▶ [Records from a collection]
::::::

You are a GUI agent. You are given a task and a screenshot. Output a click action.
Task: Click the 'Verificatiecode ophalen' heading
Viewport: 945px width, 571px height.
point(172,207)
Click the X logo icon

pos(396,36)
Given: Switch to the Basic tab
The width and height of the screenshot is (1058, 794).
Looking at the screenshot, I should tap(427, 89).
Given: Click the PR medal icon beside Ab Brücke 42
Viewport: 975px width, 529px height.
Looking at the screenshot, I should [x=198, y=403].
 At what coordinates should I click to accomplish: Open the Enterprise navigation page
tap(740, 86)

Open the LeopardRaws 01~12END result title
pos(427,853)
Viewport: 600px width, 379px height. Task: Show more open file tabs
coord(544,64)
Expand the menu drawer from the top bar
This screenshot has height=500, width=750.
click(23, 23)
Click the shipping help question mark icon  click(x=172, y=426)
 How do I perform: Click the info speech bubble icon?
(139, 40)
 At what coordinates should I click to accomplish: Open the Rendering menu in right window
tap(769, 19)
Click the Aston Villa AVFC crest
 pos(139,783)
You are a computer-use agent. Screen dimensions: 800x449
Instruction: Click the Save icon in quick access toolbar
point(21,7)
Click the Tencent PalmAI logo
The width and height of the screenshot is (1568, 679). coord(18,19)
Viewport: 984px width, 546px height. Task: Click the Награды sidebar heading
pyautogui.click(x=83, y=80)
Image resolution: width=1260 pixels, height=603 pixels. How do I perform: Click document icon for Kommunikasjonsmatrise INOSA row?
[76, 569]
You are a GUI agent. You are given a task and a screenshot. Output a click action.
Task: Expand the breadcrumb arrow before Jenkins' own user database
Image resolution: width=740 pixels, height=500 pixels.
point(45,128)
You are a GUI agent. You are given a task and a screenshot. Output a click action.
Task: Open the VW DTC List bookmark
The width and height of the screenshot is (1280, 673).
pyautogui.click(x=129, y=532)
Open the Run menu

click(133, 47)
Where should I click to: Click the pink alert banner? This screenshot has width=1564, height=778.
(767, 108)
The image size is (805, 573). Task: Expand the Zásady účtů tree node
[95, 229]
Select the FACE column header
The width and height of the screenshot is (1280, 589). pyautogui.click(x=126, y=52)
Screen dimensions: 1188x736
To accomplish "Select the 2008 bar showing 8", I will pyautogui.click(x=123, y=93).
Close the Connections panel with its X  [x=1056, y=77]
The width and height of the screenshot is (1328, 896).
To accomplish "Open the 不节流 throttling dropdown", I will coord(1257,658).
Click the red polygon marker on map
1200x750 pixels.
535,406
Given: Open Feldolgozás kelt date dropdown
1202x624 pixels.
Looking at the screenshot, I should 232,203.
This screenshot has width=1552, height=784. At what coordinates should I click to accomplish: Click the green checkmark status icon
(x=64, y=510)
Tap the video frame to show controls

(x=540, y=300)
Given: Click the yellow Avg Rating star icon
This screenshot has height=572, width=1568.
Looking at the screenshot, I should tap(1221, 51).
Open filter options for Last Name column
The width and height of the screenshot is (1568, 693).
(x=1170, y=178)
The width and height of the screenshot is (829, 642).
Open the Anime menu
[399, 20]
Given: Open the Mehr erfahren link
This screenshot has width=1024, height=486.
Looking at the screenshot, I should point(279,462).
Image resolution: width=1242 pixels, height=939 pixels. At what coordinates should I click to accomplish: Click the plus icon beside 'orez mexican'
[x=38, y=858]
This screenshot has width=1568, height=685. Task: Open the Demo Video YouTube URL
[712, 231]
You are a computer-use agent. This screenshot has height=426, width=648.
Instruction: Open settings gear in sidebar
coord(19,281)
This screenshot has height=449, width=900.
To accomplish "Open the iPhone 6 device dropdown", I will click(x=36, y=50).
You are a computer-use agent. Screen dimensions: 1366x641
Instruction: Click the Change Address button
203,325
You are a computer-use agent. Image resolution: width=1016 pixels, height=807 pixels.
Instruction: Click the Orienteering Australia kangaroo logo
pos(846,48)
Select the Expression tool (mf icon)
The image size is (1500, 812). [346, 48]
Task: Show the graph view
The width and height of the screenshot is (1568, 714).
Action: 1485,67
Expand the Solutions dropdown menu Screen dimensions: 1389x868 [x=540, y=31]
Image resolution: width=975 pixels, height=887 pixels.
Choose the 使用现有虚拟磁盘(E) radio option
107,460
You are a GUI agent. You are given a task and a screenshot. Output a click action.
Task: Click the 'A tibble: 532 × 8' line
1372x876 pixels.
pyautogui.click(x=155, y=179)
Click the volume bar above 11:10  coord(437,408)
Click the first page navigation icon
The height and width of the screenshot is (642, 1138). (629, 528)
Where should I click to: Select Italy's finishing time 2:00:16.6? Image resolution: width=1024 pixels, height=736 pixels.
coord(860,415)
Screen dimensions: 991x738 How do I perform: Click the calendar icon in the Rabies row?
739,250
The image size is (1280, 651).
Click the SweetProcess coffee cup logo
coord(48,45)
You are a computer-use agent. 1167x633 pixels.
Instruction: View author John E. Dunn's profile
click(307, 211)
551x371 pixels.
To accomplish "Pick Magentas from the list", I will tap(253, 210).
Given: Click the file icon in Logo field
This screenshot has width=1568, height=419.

::::::

▶ [Prompt] Would you please reproduce all of the lines above exactly?

▶ [Written reply]
You are a GUI agent. You are given a task and a screenshot. Output a click action.
Task: Click the 'Verificatiecode ophalen' heading
Viewport: 945px width, 571px height.
point(172,207)
Click the X logo icon

pos(396,36)
Given: Switch to the Basic tab
The width and height of the screenshot is (1058, 794).
Looking at the screenshot, I should tap(427, 89).
Given: Click the PR medal icon beside Ab Brücke 42
Viewport: 975px width, 529px height.
Looking at the screenshot, I should [x=198, y=403].
 At what coordinates should I click to accomplish: Open the Enterprise navigation page
tap(740, 86)

Open the LeopardRaws 01~12END result title
pos(427,853)
Viewport: 600px width, 379px height. Task: Show more open file tabs
coord(544,64)
Expand the menu drawer from the top bar
This screenshot has height=500, width=750.
click(23, 23)
Click the shipping help question mark icon  click(x=172, y=426)
 How do I perform: Click the info speech bubble icon?
(139, 40)
 At what coordinates should I click to accomplish: Open the Rendering menu in right window
tap(769, 19)
Click the Aston Villa AVFC crest
 pos(139,783)
You are a computer-use agent. Screen dimensions: 800x449
Instruction: Click the Save icon in quick access toolbar
point(21,7)
Click the Tencent PalmAI logo
The width and height of the screenshot is (1568, 679). coord(18,19)
Viewport: 984px width, 546px height. Task: Click the Награды sidebar heading
pyautogui.click(x=83, y=80)
Image resolution: width=1260 pixels, height=603 pixels. How do I perform: Click document icon for Kommunikasjonsmatrise INOSA row?
[76, 569]
You are a GUI agent. You are given a task and a screenshot. Output a click action.
Task: Expand the breadcrumb arrow before Jenkins' own user database
Image resolution: width=740 pixels, height=500 pixels.
point(45,128)
You are a GUI agent. You are given a task and a screenshot. Output a click action.
Task: Open the VW DTC List bookmark
The width and height of the screenshot is (1280, 673).
pyautogui.click(x=129, y=532)
Open the Run menu

click(133, 47)
Where should I click to: Click the pink alert banner? This screenshot has width=1564, height=778.
(767, 108)
The image size is (805, 573). Task: Expand the Zásady účtů tree node
[95, 229]
Select the FACE column header
The width and height of the screenshot is (1280, 589). pyautogui.click(x=126, y=52)
Screen dimensions: 1188x736
To accomplish "Select the 2008 bar showing 8", I will pyautogui.click(x=123, y=93).
Close the Connections panel with its X  [x=1056, y=77]
The width and height of the screenshot is (1328, 896).
To accomplish "Open the 不节流 throttling dropdown", I will coord(1257,658).
Click the red polygon marker on map
1200x750 pixels.
535,406
Given: Open Feldolgozás kelt date dropdown
1202x624 pixels.
Looking at the screenshot, I should 232,203.
This screenshot has width=1552, height=784. At what coordinates should I click to accomplish: Click the green checkmark status icon
(x=64, y=510)
Tap the video frame to show controls

(x=540, y=300)
Given: Click the yellow Avg Rating star icon
This screenshot has height=572, width=1568.
Looking at the screenshot, I should tap(1221, 51).
Open filter options for Last Name column
The width and height of the screenshot is (1568, 693).
(x=1170, y=178)
The width and height of the screenshot is (829, 642).
Open the Anime menu
[399, 20]
Given: Open the Mehr erfahren link
This screenshot has width=1024, height=486.
Looking at the screenshot, I should point(279,462).
Image resolution: width=1242 pixels, height=939 pixels. At what coordinates should I click to accomplish: Click the plus icon beside 'orez mexican'
[x=38, y=858]
This screenshot has width=1568, height=685. Task: Open the Demo Video YouTube URL
[712, 231]
You are a computer-use agent. This screenshot has height=426, width=648.
Instruction: Open settings gear in sidebar
coord(19,281)
This screenshot has height=449, width=900.
To accomplish "Open the iPhone 6 device dropdown", I will click(x=36, y=50).
You are a computer-use agent. Screen dimensions: 1366x641
Instruction: Click the Change Address button
203,325
You are a computer-use agent. Image resolution: width=1016 pixels, height=807 pixels.
Instruction: Click the Orienteering Australia kangaroo logo
pos(846,48)
Select the Expression tool (mf icon)
The image size is (1500, 812). [346, 48]
Task: Show the graph view
The width and height of the screenshot is (1568, 714).
Action: 1485,67
Expand the Solutions dropdown menu Screen dimensions: 1389x868 [x=540, y=31]
Image resolution: width=975 pixels, height=887 pixels.
Choose the 使用现有虚拟磁盘(E) radio option
107,460
You are a GUI agent. You are given a task and a screenshot. Output a click action.
Task: Click the 'A tibble: 532 × 8' line
1372x876 pixels.
pyautogui.click(x=155, y=179)
Click the volume bar above 11:10  coord(437,408)
Click the first page navigation icon
The height and width of the screenshot is (642, 1138). (629, 528)
Where should I click to: Select Italy's finishing time 2:00:16.6? Image resolution: width=1024 pixels, height=736 pixels.
coord(860,415)
Screen dimensions: 991x738 How do I perform: Click the calendar icon in the Rabies row?
739,250
The image size is (1280, 651).
Click the SweetProcess coffee cup logo
coord(48,45)
You are a computer-use agent. 1167x633 pixels.
Instruction: View author John E. Dunn's profile
click(307, 211)
551x371 pixels.
To accomplish "Pick Magentas from the list", I will tap(253, 210).
Given: Click the file icon in Logo field
This screenshot has width=1568, height=419.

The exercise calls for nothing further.